Working data:
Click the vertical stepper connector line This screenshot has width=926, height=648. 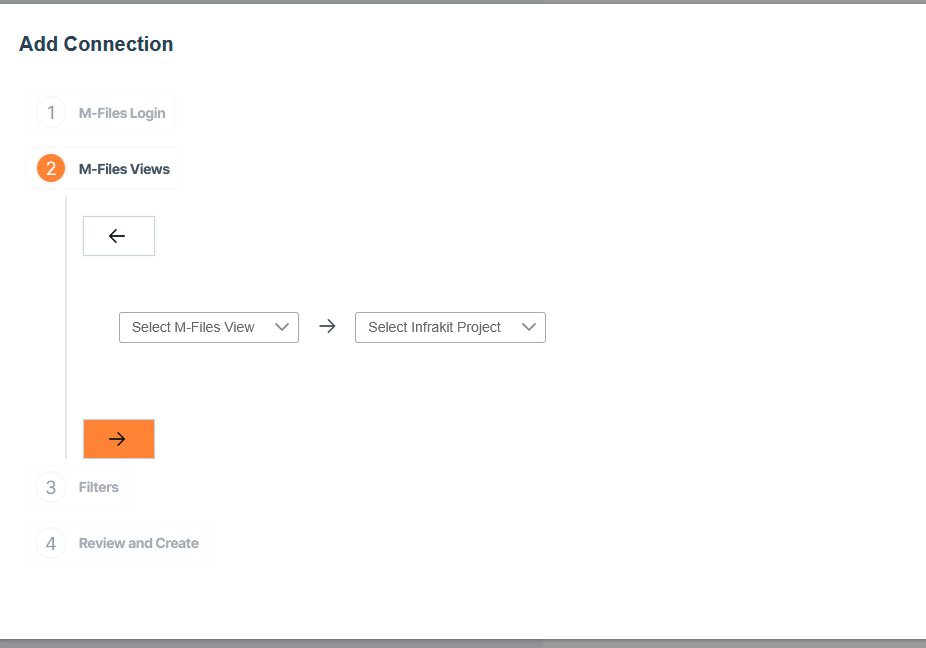66,330
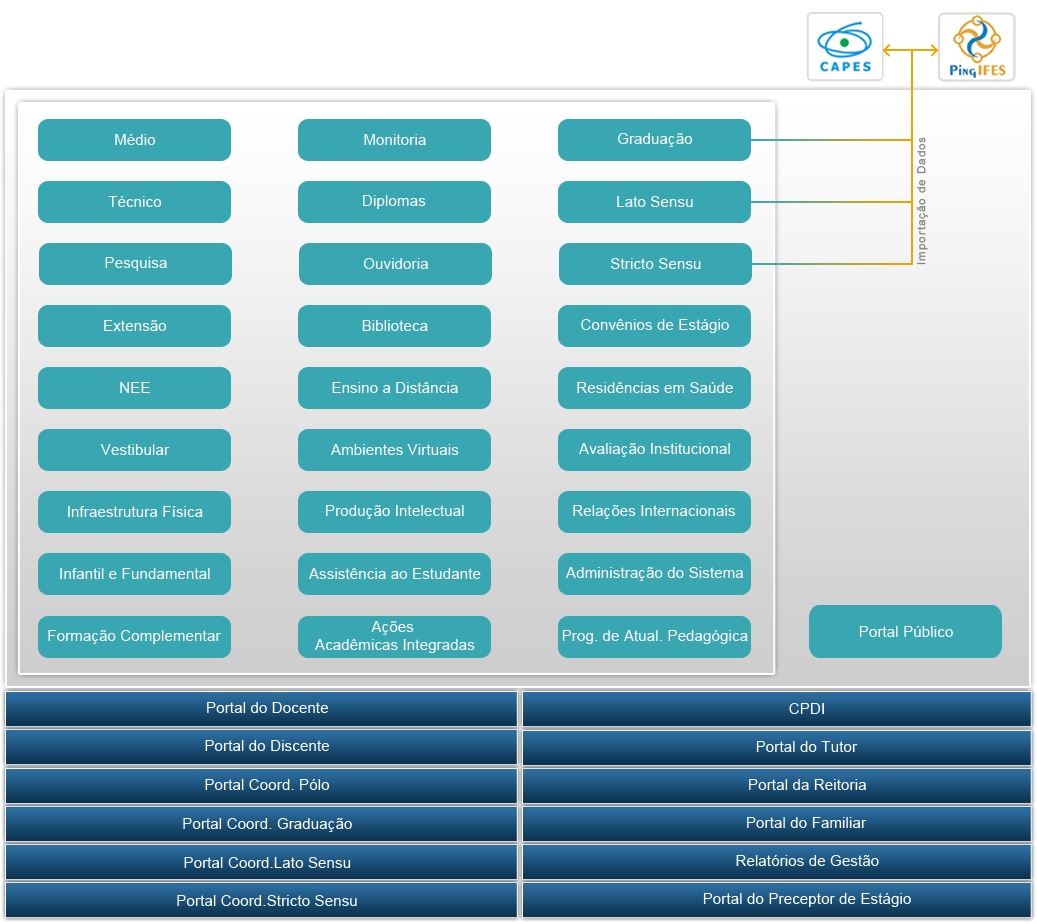This screenshot has height=924, width=1037.
Task: Select Infraestrutura Física module
Action: pyautogui.click(x=134, y=512)
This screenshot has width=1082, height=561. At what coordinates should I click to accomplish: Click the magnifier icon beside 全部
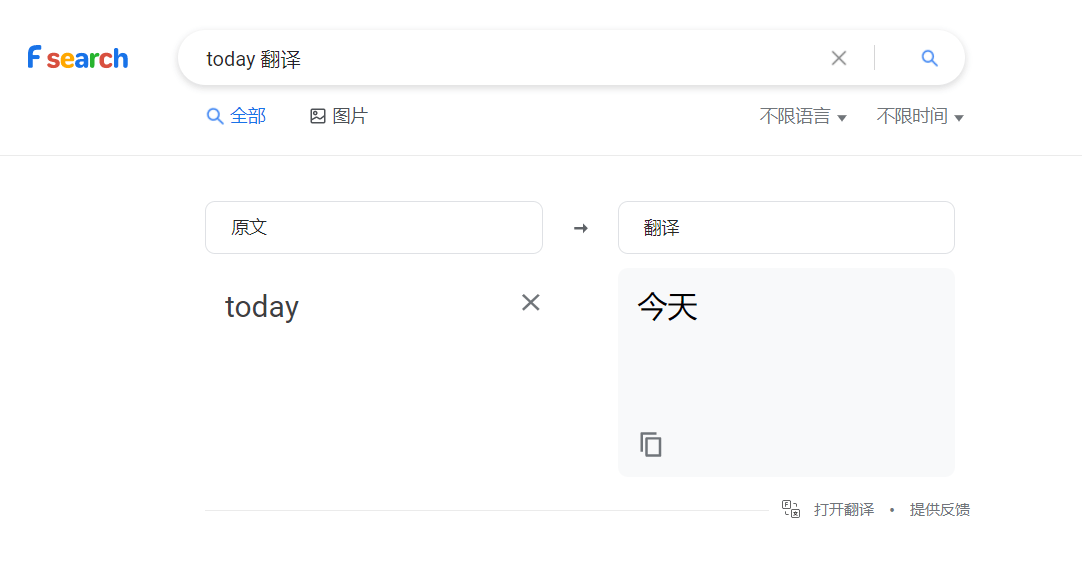[x=215, y=116]
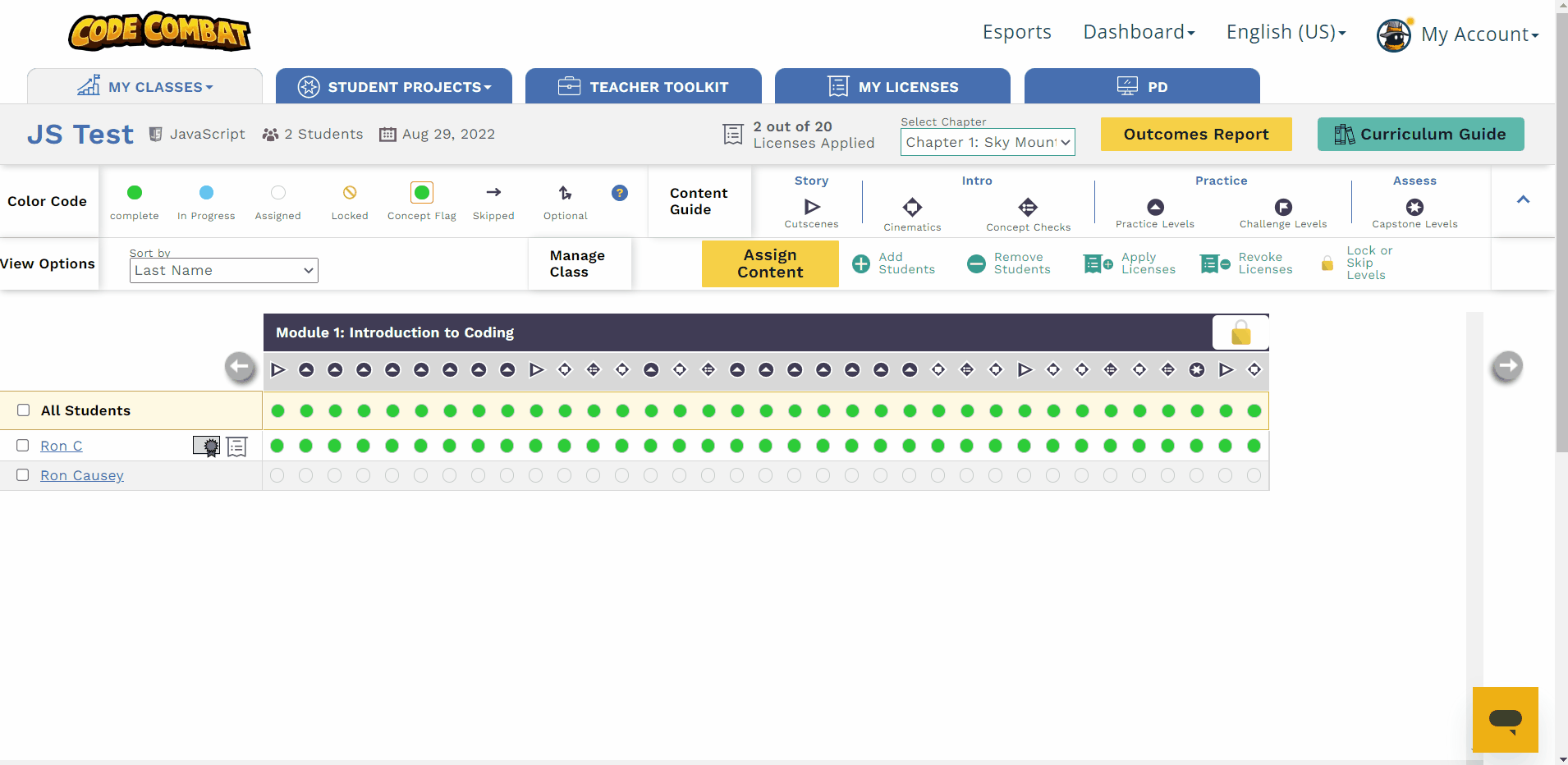Open the chat support widget
This screenshot has height=765, width=1568.
(x=1505, y=720)
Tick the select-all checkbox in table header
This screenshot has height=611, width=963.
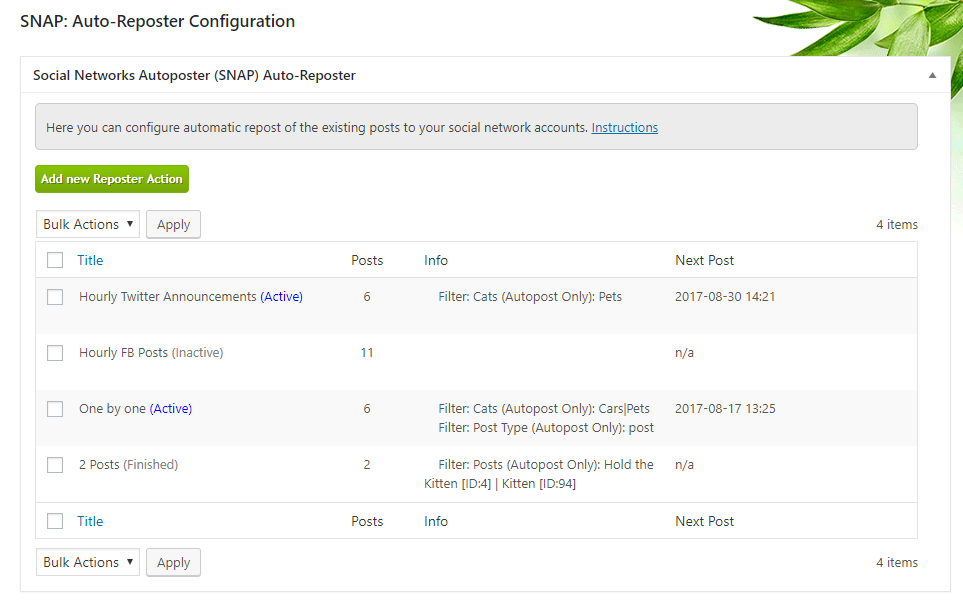point(55,261)
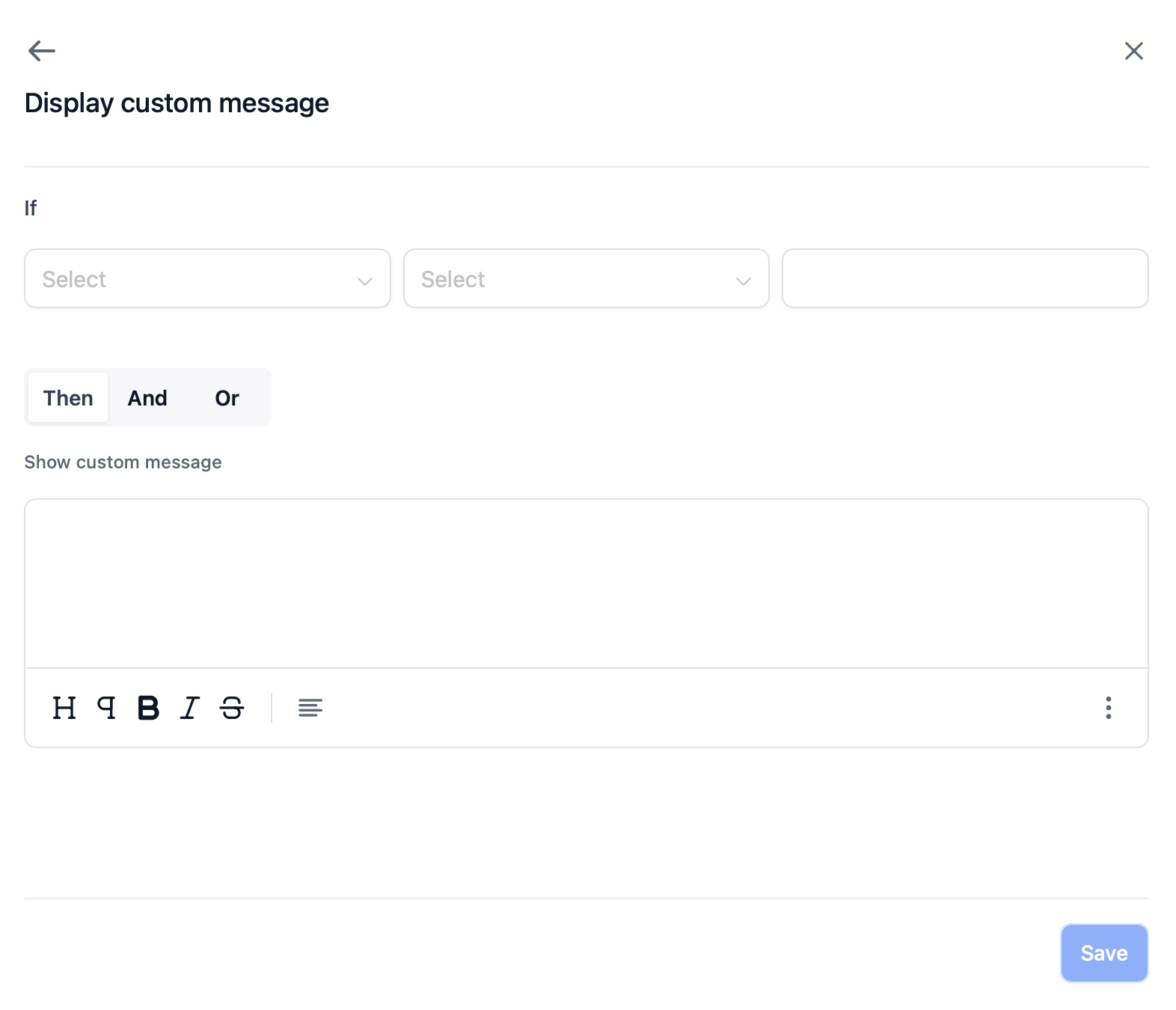Image resolution: width=1176 pixels, height=1010 pixels.
Task: Toggle bold formatting in editor
Action: click(148, 708)
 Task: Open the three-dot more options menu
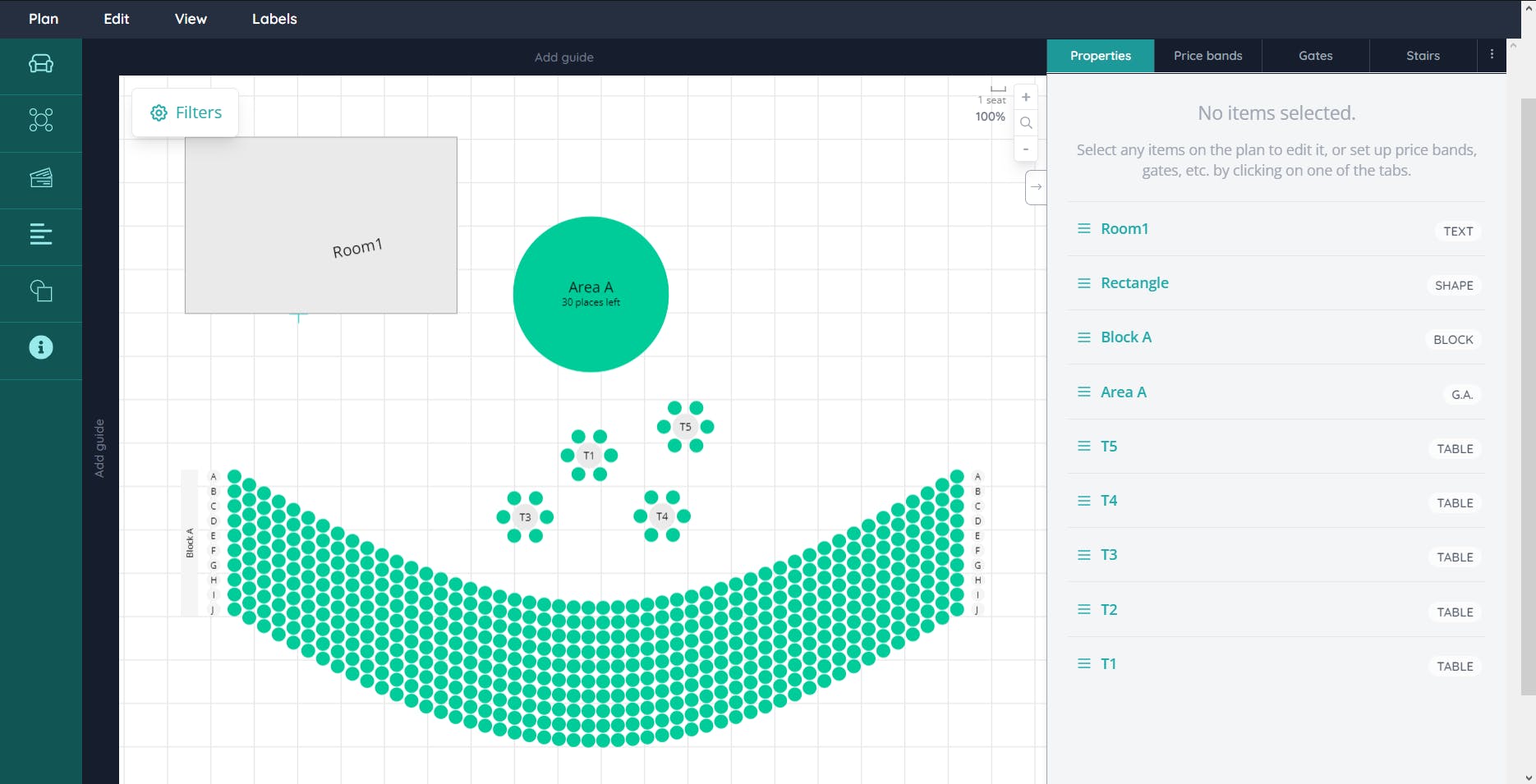(x=1492, y=55)
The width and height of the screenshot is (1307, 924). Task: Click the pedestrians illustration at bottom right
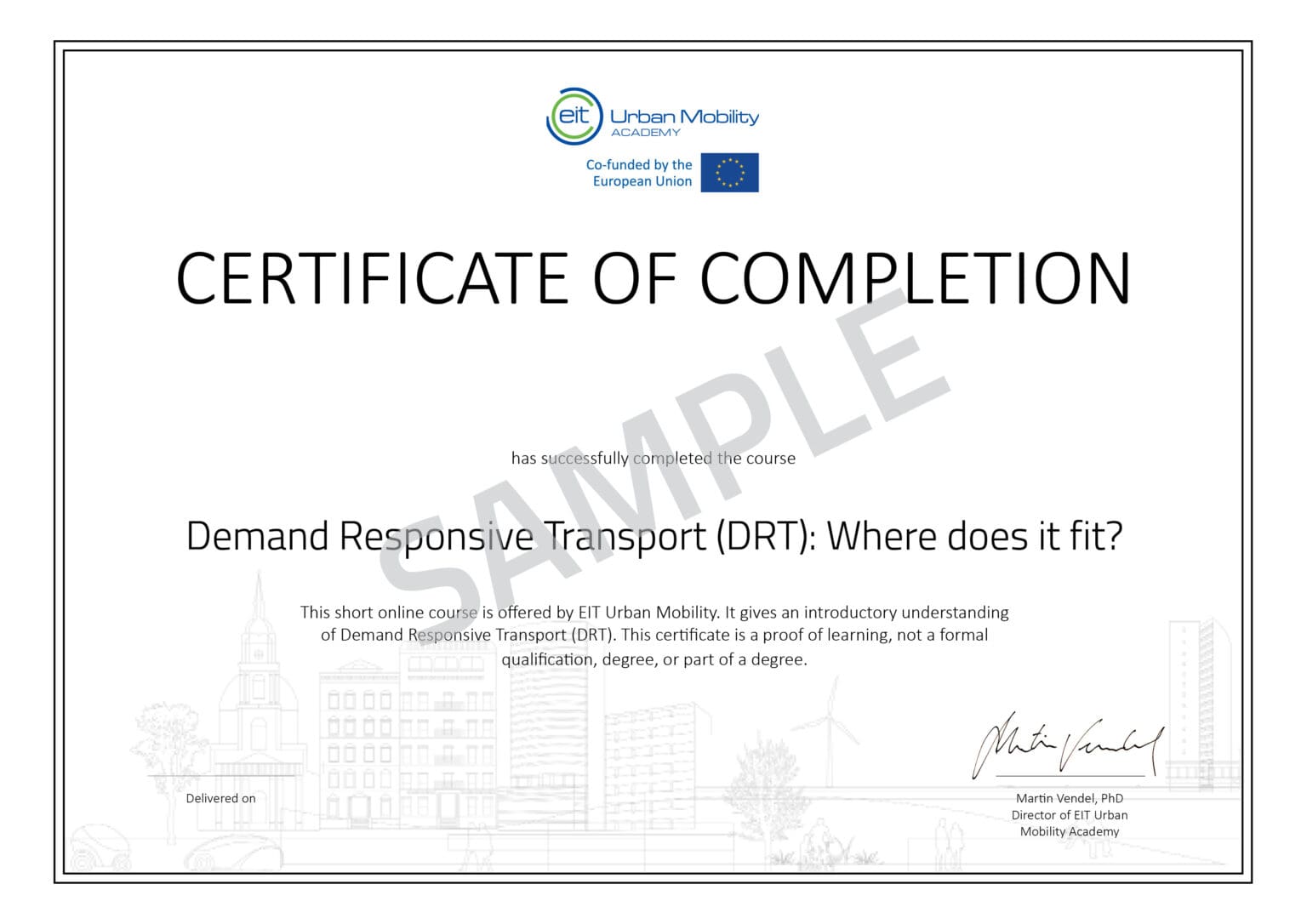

What the task asks: What should appear is an exact reproduction of the lines from the one with "This screenshot has width=1082, height=561." through the end of the material above, and no pictures.

Task result:
This screenshot has width=1082, height=561. At what coordinates should I click to accomplish: Click the magnifier icon beside 全部
[x=215, y=116]
Open the chat support widget
This screenshot has height=765, width=1568.
(x=1505, y=720)
Tick the select-all checkbox in table header
This screenshot has height=611, width=963.
point(55,261)
Image resolution: width=1176 pixels, height=1010 pixels.
Task: Toggle bold formatting in editor
Action: click(148, 708)
 Task: Open the three-dot more options menu
(x=1492, y=55)
The width and height of the screenshot is (1307, 924). Task: Click the pedestrians illustration at bottom right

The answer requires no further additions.